-- Start of Records to use --
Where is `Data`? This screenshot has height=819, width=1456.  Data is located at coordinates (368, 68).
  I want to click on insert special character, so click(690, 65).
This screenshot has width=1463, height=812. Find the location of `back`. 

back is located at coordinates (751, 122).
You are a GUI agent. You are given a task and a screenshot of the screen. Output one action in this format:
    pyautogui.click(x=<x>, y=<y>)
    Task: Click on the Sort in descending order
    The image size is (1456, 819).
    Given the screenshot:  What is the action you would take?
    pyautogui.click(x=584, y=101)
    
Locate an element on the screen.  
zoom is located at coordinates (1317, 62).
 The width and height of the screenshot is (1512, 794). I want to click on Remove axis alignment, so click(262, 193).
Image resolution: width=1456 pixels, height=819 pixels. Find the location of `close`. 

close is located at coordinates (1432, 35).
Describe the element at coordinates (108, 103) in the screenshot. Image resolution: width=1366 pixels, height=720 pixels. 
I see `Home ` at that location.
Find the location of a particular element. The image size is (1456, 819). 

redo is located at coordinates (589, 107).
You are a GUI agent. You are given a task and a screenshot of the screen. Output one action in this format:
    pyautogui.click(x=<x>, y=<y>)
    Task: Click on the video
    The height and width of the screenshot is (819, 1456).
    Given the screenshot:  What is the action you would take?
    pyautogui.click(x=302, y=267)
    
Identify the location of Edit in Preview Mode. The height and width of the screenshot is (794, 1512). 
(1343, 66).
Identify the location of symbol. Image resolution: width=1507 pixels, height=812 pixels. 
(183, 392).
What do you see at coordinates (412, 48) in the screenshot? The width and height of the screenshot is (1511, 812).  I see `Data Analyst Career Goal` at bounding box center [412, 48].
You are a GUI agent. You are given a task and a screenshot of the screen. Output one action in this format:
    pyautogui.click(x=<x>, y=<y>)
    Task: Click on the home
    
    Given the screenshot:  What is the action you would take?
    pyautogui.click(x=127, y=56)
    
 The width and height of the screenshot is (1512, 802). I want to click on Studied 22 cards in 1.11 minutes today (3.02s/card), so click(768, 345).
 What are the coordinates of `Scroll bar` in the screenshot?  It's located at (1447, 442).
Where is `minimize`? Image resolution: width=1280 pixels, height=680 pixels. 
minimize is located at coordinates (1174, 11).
-- End of Records to use --
Set problem
Lay out every line of the entries above as a JSON list of strings, with one string per line and the blank lines left out.

The solution
[
  "Where is `Data`? This screenshot has height=819, width=1456.  Data is located at coordinates (368, 68).",
  "  I want to click on insert special character, so click(690, 65).",
  "This screenshot has width=1463, height=812. Find the location of `back`. ",
  "back is located at coordinates (751, 122).",
  "You are a GUI agent. You are given a task and a screenshot of the screen. Output one action in this format:",
  "    pyautogui.click(x=<x>, y=<y>)",
  "    Task: Click on the Sort in descending order",
  "    The image size is (1456, 819).",
  "    Given the screenshot:  What is the action you would take?",
  "    pyautogui.click(x=584, y=101)",
  "Locate an element on the screen.  ",
  "zoom is located at coordinates (1317, 62).",
  " The width and height of the screenshot is (1512, 794). I want to click on Remove axis alignment, so click(262, 193).",
  "Image resolution: width=1456 pixels, height=819 pixels. Find the location of `close`. ",
  "close is located at coordinates (1432, 35).",
  "Describe the element at coordinates (108, 103) in the screenshot. Image resolution: width=1366 pixels, height=720 pixels. ",
  "I see `Home ` at that location.",
  "Find the location of a particular element. The image size is (1456, 819). ",
  "redo is located at coordinates (589, 107).",
  "You are a GUI agent. You are given a task and a screenshot of the screen. Output one action in this format:",
  "    pyautogui.click(x=<x>, y=<y>)",
  "    Task: Click on the video",
  "    The height and width of the screenshot is (819, 1456).",
  "    Given the screenshot:  What is the action you would take?",
  "    pyautogui.click(x=302, y=267)",
  "Identify the location of Edit in Preview Mode. The height and width of the screenshot is (794, 1512). ",
  "(1343, 66).",
  "Identify the location of symbol. Image resolution: width=1507 pixels, height=812 pixels. ",
  "(183, 392).",
  "What do you see at coordinates (412, 48) in the screenshot? The width and height of the screenshot is (1511, 812).  I see `Data Analyst Career Goal` at bounding box center [412, 48].",
  "You are a GUI agent. You are given a task and a screenshot of the screen. Output one action in this format:",
  "    pyautogui.click(x=<x>, y=<y>)",
  "    Task: Click on the home",
  "    Given the screenshot:  What is the action you would take?",
  "    pyautogui.click(x=127, y=56)",
  " The width and height of the screenshot is (1512, 802). I want to click on Studied 22 cards in 1.11 minutes today (3.02s/card), so click(768, 345).",
  " What are the coordinates of `Scroll bar` in the screenshot?  It's located at (1447, 442).",
  "Where is `minimize`? Image resolution: width=1280 pixels, height=680 pixels. ",
  "minimize is located at coordinates (1174, 11)."
]